The Federal Reserve's hawkish hold and the Swiss National Bank's dovish tilt have widened the policy gap between the two central banks, pushing USDCHF to its strongest level in months.
The Fed held its benchmark rate at 3.5%-3.75% in Kevin Warsh's first meeting as chair but signaled at least one rate increase this year, widening the policy divergence with a dovish SNB and driving USDCHF up 1.3% this week and 3.3% since June 1.
"The commitment to deliver is strong, unanimous, and unambiguous, and that's I think an important message we've missed for five years, and we're going to fix that," Warsh told reporters after the decision, referring to the Fed's 2% inflation target that has been breached for five consecutive years.
The FOMC's dot plot showed 9 of 18 participants expect at least one rate increase by year-end, pushing the median fed funds rate projection to 3.8% from 3.4% in March. Eight officials saw no change, and one anticipated a cut. The committee raised its 2026 inflation forecast to 3.6% for headline and 3.3% for core, up sharply from 2.7% for both measures three months ago. May's consumer price index came in at 4.2% annually, the highest in three years, though core inflation moderated to 2.9%.
The policy divergence matters because the SNB, which held its rate decision on June 18, is expected to maintain or deepen its accommodative stance as Swiss inflation runs below the central bank's target. With CME FedWatch data now pricing a quarter-point hike as early as October, the rate differential between the two currencies could widen further, boosting USDCHF and pressuring Swiss exporters who compete in dollar-denominated markets.
Rate Differentials Drive the Trade
The last time the Fed signaled a hiking cycle while a major European central bank held dovish was in 2022, when the Fed's 425 basis points of tightening versus the ECB's delayed response pushed the trade-weighted dollar index to a two-decade high. While the current gap is smaller — the Fed has been on hold since cutting 75 basis points in the second half of 2025 — the directional shift is what matters for FX markets.
USDCHF has gained more than 3.3% since the start of June, accelerating after the FOMC statement was released. The post-meeting communique was shortened to 130 words from 341 in April, removing prior language that had signaled a bias toward future cuts.
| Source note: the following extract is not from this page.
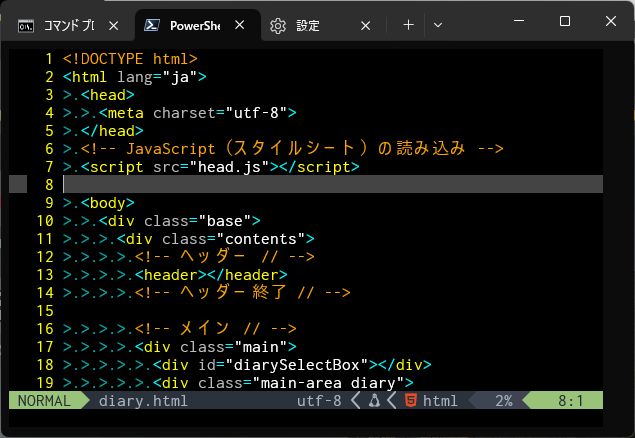Click the diary.html filename in status bar
635x438 pixels.
[x=143, y=401]
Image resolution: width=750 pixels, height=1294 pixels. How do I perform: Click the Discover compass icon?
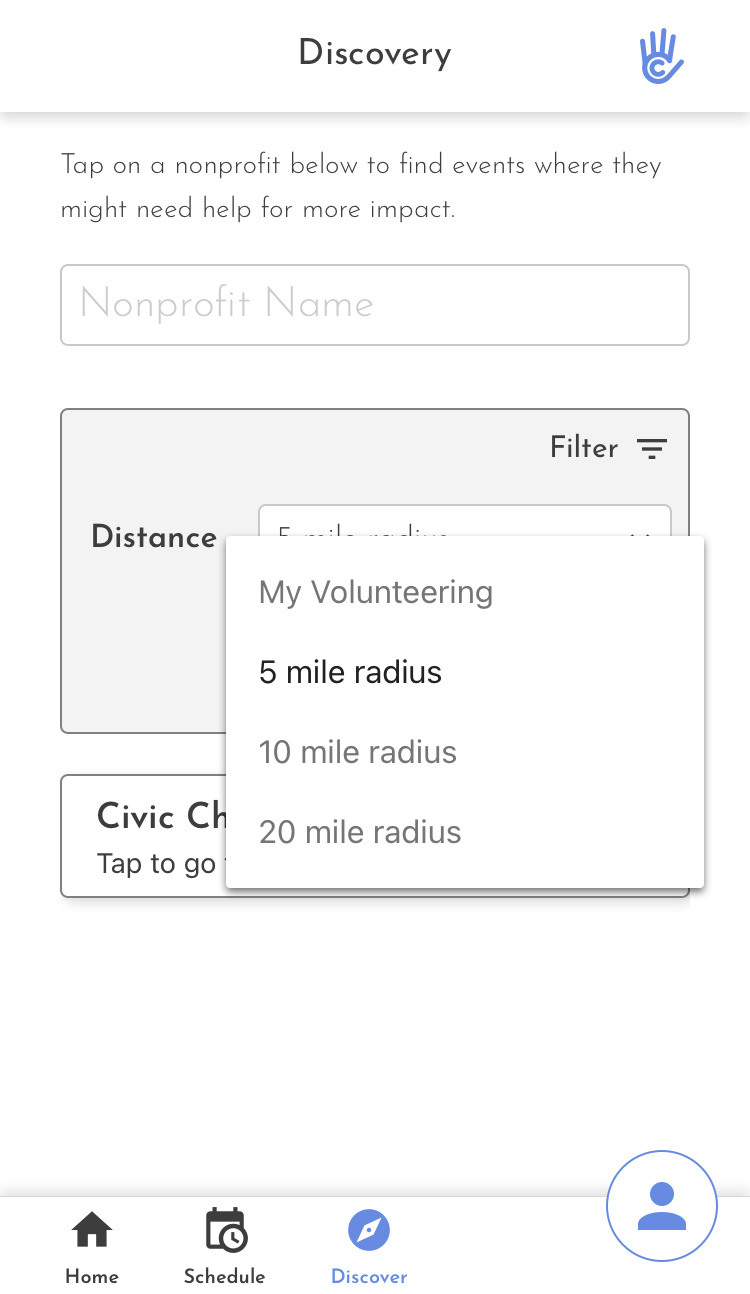[x=369, y=1230]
Warsh also declined to submit his own dot-plot projection and announced task forces to review the Fed's communication framework, including press conferences, meeting transcripts and the dot-plot tool itself.
What Comes Next
The next FOMC meeting is scheduled for July 28-29, followed by meetings in September, October and December. Overnight index swaps currently assign a 62% probability to a quarter-point hike by the October meeting, according to CME data. If inflation prints continue to run hot — particularly the core PCE measure, which the Fed targets — that probability could rise further.
For USDCHF, the key level to watch is the June high. A break above that would open the path toward levels not seen since late 2025, when the dollar last rallied on a hawkish repricing of Fed expectations. On the downside, any surprise dovish shift from Warsh or a sharp decline in oil prices — which have added 37% since the start of the Iran war — could reverse the pair's recent gains.
This article is for informational purposes only and does not constitute investment advice.